Announcement

Collapse
No announcement yet.

OpenCL Support In GCC?

Collapse
X
  • Filter
  • Time
  • Show
Clear All
new posts

  • #16
    I'd rather see LLVM support than GCC support, but in the end, just support from anywhere would make me a happy coder.

    Anyway, time to rain on the parade a bit;
    It would definitely be interesting to convert for example GEGL to OpenCL, but coding for OpenCL is tedious and just suitable for computational code (preferably data parellell code).
    This is a great talk;
    http://software.intel.com/en-us/blog...h-tim-mattson/

    Also, Kernels in the thousands range sounds like a order of magnitude to much. Nvidia Tesla tops at 240 cores that produce a total of 933 single precision GFlops, 78 double precision GFlops (and it certainly costs ALOT more than 100 USD), while a good new high-end CPU will maybe produce around 30-40 GFlops and the CELL with 8 SPE's can deliver 100 double precision GFlops (theoretically around 200 or so I think)
    I found this from wikipedia as well:
    "nVidia 8800 Ultra performs around 576 (single precision) GFLOPS on 128 Processing elements"

    Ok, so these numbers are often unrealistic for real applications, but comparing Flops is probably the most accurate way to compare these different units.

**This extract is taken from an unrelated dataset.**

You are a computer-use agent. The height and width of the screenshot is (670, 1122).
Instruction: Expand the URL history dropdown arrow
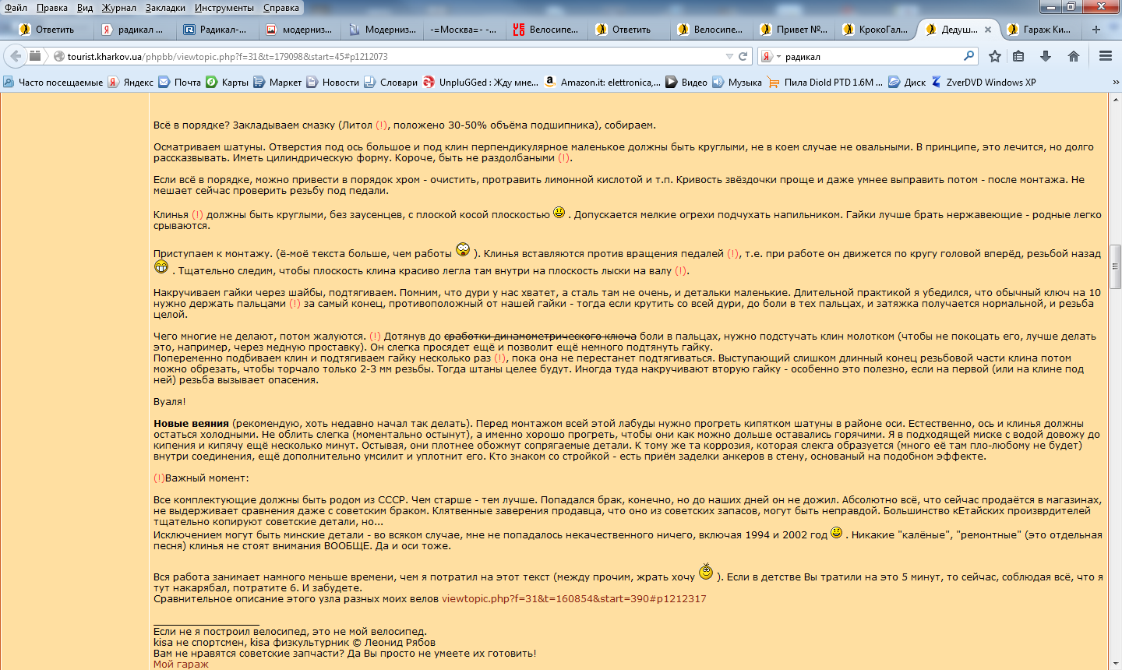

    But hey, i do plan to write code for OpenCL as soon as i get the chance, however in most cases I would have preferred double precision so I will probably have to look forward running my code only on the CELL or on normal clusters.

    Edit:
    The wikipedia page has a nice short example:
    http://en.wikipedia.org/wiki/OpenCL

    Louise; about the kernel, i'd just like to clarify that a typical kernel is just a short function (perferably one that requires alot of work, but uses little memory) in your code that you wish to apply to a large set of data (data parallell), or several different kernels you wish to perform in parallell (task parallell). GPU's are best at data parallell, (I dont even know if it's feasible to run anything task parallell on a GPU).
    Last edited by Micket; 02-01-2009, 07:56 PM.

    Comment


    • #17
      If double precision is important you might want to look at the AMD FireStream boards. A single-GPU board has 160 5-ALU cores, 1200 single-precision GFLOPS and 240 double-precision GFLOPS.

      FireStream boards cost a lot more than $100 too
      Last edited by bridgman; 02-01-2009, 08:13 PM.

      Comment


      • #18
        Originally posted by bridgman View Post
        It should be a concern for all users, but since GPUs can't really have long-running processes on them (yet) the main concern is malware running on the CPU but using the GPU to gain access to areas of memory which are blocked for CPU access. There are a number of safeguards in place (in all OSes, not just Windows) to prevent this.
        Maybe a SPU on the PS3 can't be compared to a GPU, but the last SPU on PS3 is not disabled to allow great yield, like Sony would like users to think. It is running the hypervisor.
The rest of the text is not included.